PS_09_weather.md

title	APIs, time-series, and weather Data

API

Application Programming Interface

Imagine I wanted to work with Wikipedia content...

Manually processing information from the web

Browse to page, File->Save As, repeat.
Deal with ugly html stuff...

<!DOCTYPE html>
<html>
<head>
  <meta charset="utf-8">
  <meta name="generator" content="pandoc">
  <title>APIs, time-series, and weather Data</title>
  <meta name="apple-mobile-web-app-capable" content="yes">
  <meta name="apple-mobile-web-app-status-bar-style" content="black-translucent">
  <meta name="viewport" content="width=device-width, initial-scale=1.0, maximum-scale=1.0, user-scalable=no, minimal-ui">
  <link rel="stylesheet" href="externals/reveal.js-3.3.0.1/css/reveal.css"/>

library(WikipediR)
library(tidyverse)

content=page_content(
  page_name = "Application_programming_interface",
  project="Wikipedia",
  language="en",
  as_wikitext=T)

APIs allow direct (and often custom) sharing of data

c1=content$parse$wikitext%>%
  str_split(boundary("sentence"),simplify = T)%>%
  str_replace_all("'","")%>%
  str_replace_all("\\[|\\]","")
# results:
cat(c1[3:4])

In Programming language|computer programming, an application programming interface (API) is a set of subroutine definitions, communication protocols, and tools for building software.

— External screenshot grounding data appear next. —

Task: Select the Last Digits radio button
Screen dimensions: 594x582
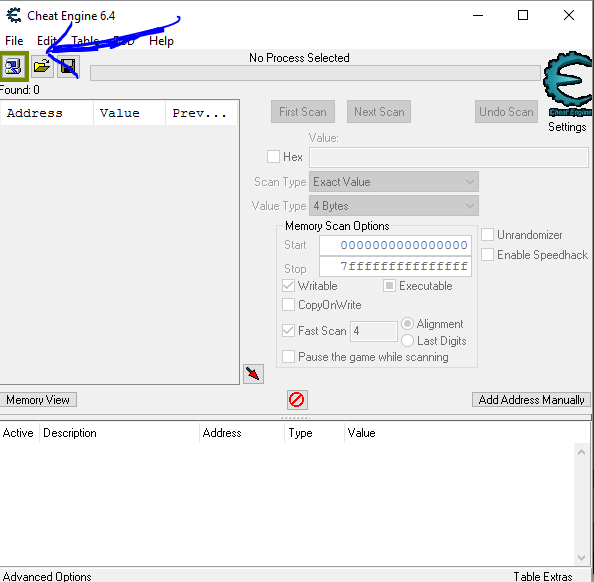Action: (x=407, y=341)
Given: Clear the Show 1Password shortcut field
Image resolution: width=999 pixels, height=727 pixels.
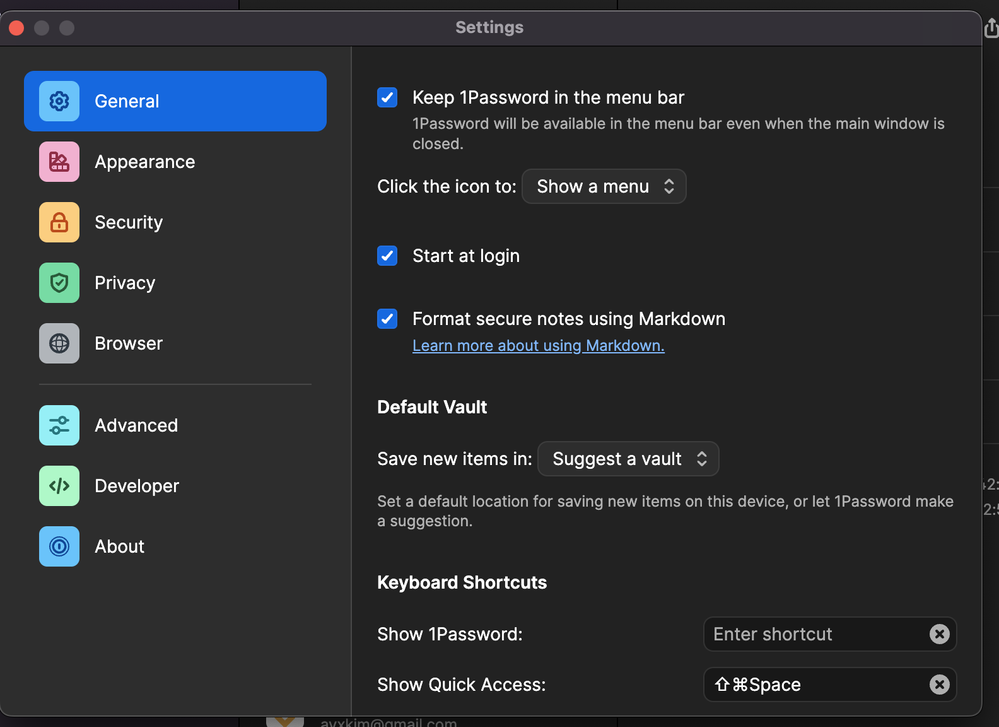Looking at the screenshot, I should point(939,634).

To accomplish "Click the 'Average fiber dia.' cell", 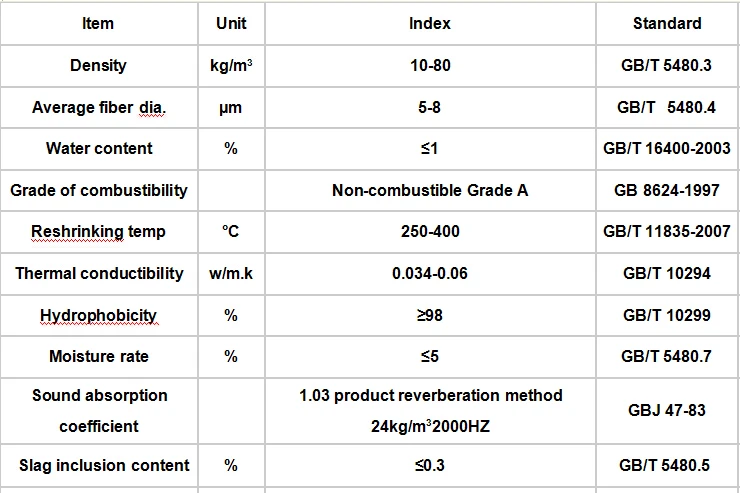I will point(98,107).
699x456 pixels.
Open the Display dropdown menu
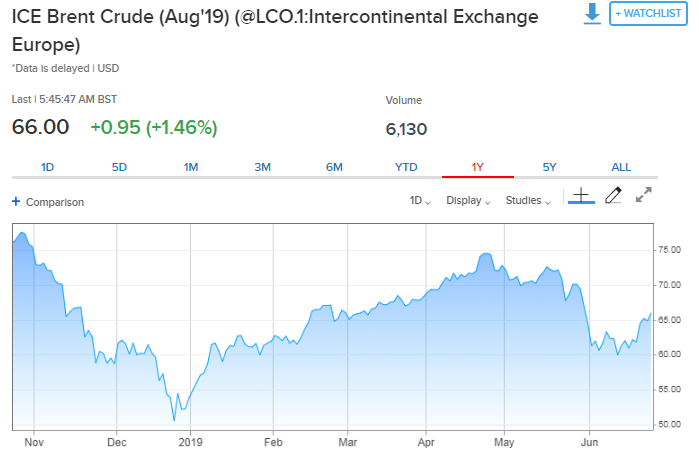click(468, 200)
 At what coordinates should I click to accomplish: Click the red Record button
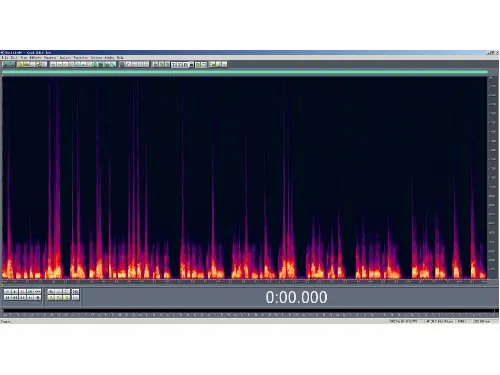38,297
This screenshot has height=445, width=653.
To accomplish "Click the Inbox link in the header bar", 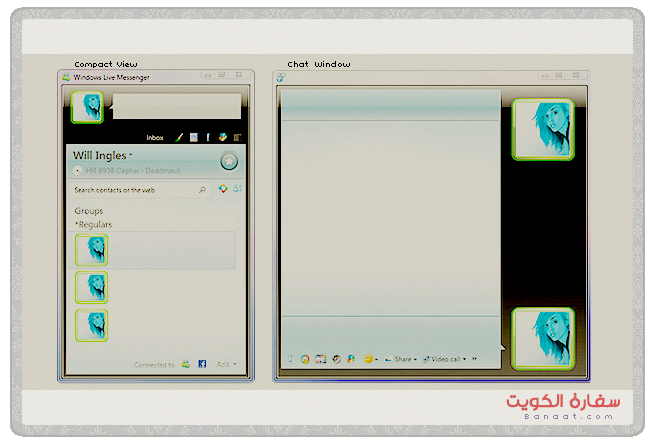I will click(154, 137).
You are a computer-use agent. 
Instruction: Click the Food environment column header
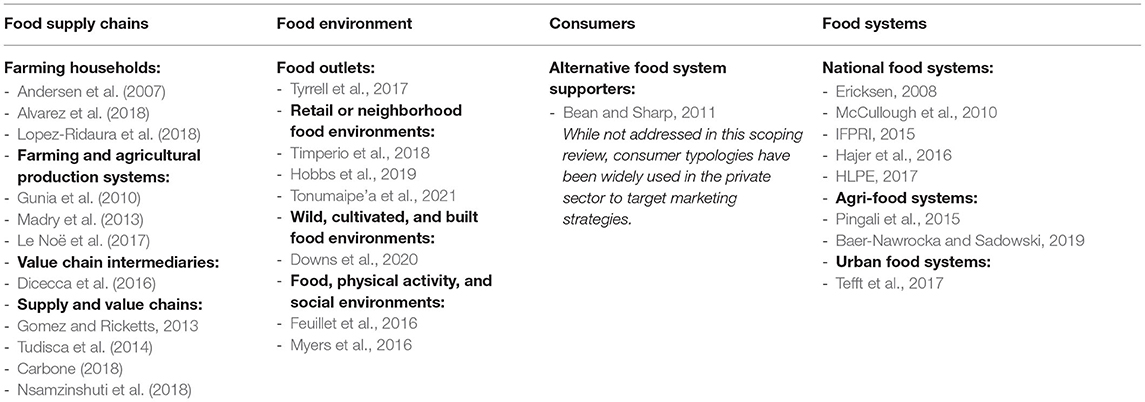click(344, 24)
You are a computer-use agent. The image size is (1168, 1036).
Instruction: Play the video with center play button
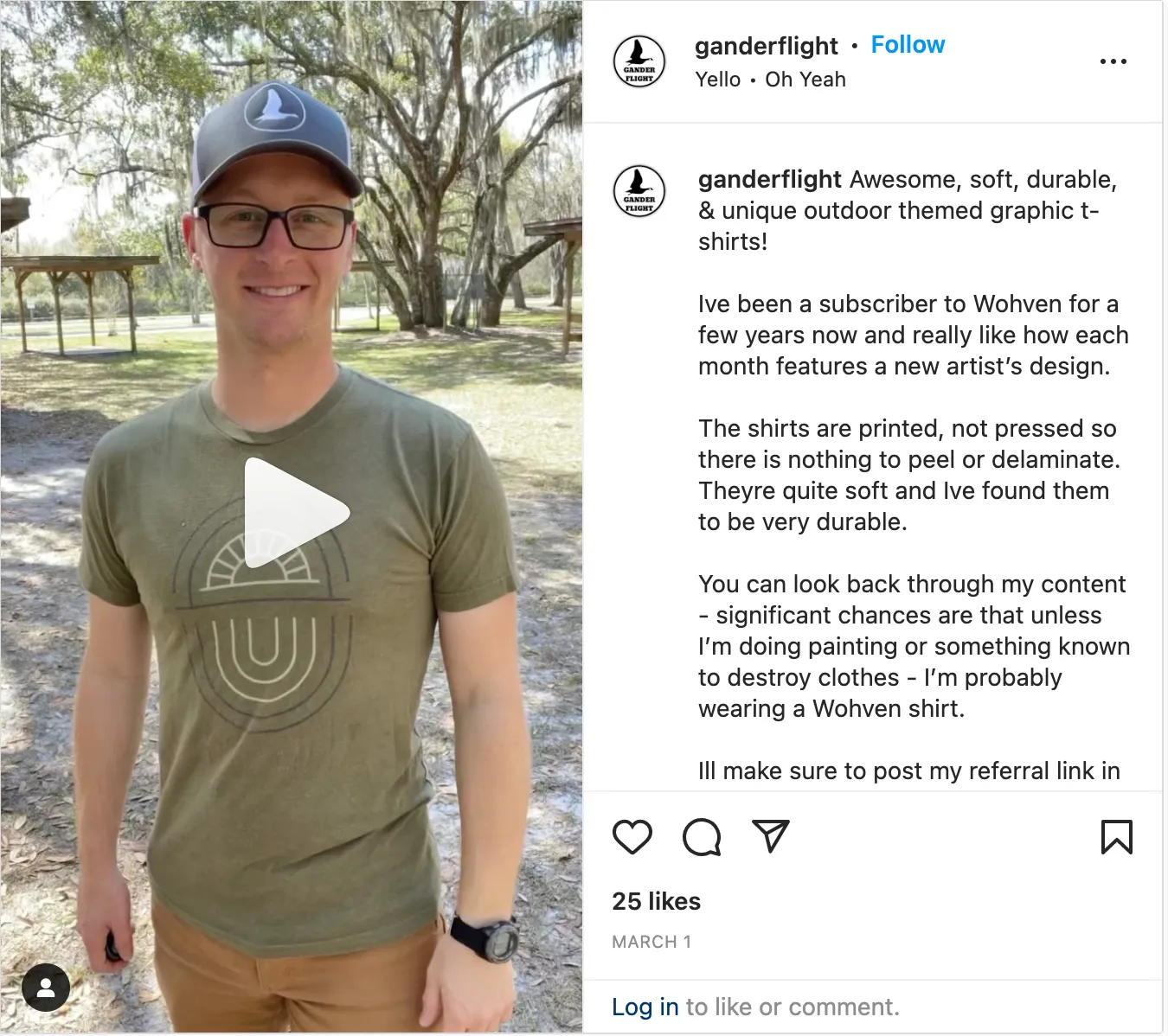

In general terms, it is a set of clearly defined methods of communication among various components.

Many data providers now have APIs

Government Demographic data (census, etc.)
Government Environmental data
Google, Twitter, etc.

Pros & Cons

Pros

Get the data you want, when you want it
Automatic updates - just re-run the request

Cons

Dependent on real-time access
APIs, permissions, etc. can change and break code

Generic API Access

Provide R with a URL to request information
The API sends you back a response
- JavaScript Object Notation (JSON)
- Extensible Markup Language (XML).

library(tidyverse)
library(httr)
library(jsonlite)

Endpoints

The URL you will request information from.

Data.gov API: https://www.data.gov/developers/apis
Github API: https://api.github.com

Some R Packages for specific APIs

`FedData` package

National Elevation Dataset digital elevation models (1 and 1/3 arc-second; USGS)
National Hydrography Dataset (USGS)
Soil Survey Geographic (SSURGO) database
International Tree Ring Data Bank.
Global Historical Climatology Network (GHCN)
Others

NOAA APIv2

National Climatic Data Center application programming interface (API).

`rNOAA` package

Handles downloading data directly from NOAA APIv2.

buoy_* NOAA Buoy data from the National Buoy Data Center
ghcnd_* GHCND daily data from NOAA
isd_* ISD/ISH data from NOAA
homr_* Historical Observing Metadata Repository
ncdc_* NOAA National Climatic Data Center (NCDC)
seaice Sea ice
storm_ Storms (IBTrACS)
swdi Severe Weather Data Inventory (SWDI)
tornadoes From the NOAA Storm Prediction Center

Global Historical Climatology Network (GHCN)

GHCN

Libraries

library(sf)
library(broom)
library(tidyverse)
library(ggmap)
library(scales)
# New Packages
library(rnoaa)
library(climdex.pcic)
library(zoo)

Station locations

Download the GHCN station inventory with ghcnd_stations() and convert to sf object. The download can take a minute or two.

st = ghcnd_stations()%>%
  na.omit()%>%  # remove records with missing values
  st_as_sf(coords=c("longitude","latitude"))%>% #convert to sf
  st_set_crs("+proj=longlat +ellps=WGS84 +datum=WGS84 +no_defs")
  head(st)%>%kable()

id	elevation	name	element	first_year	last_year	geometry
ACW00011604	10.1	ST JOHNS COOLIDGE FLD	TMAX	1949	1949	c(-61.7833, 17.1167)
ACW00011604	10.1	ST JOHNS COOLIDGE FLD	TMIN	1949	1949	c(-61.7833, 17.1167)
ACW00011604	10.1	ST JOHNS COOLIDGE FLD	PRCP	1949	1949	c(-61.7833, 17.1167)
ACW00011604	10.1	ST JOHNS COOLIDGE FLD	SNOW	1949	1949	c(-61.7833, 17.1167)
ACW00011604	10.1	ST JOHNS COOLIDGE FLD	SNWD	1949	1949	c(-61.7833, 17.1167)
ACW00011604	10.1	ST JOHNS COOLIDGE FLD	PGTM	1949	1949	c(-61.7833, 17.1167)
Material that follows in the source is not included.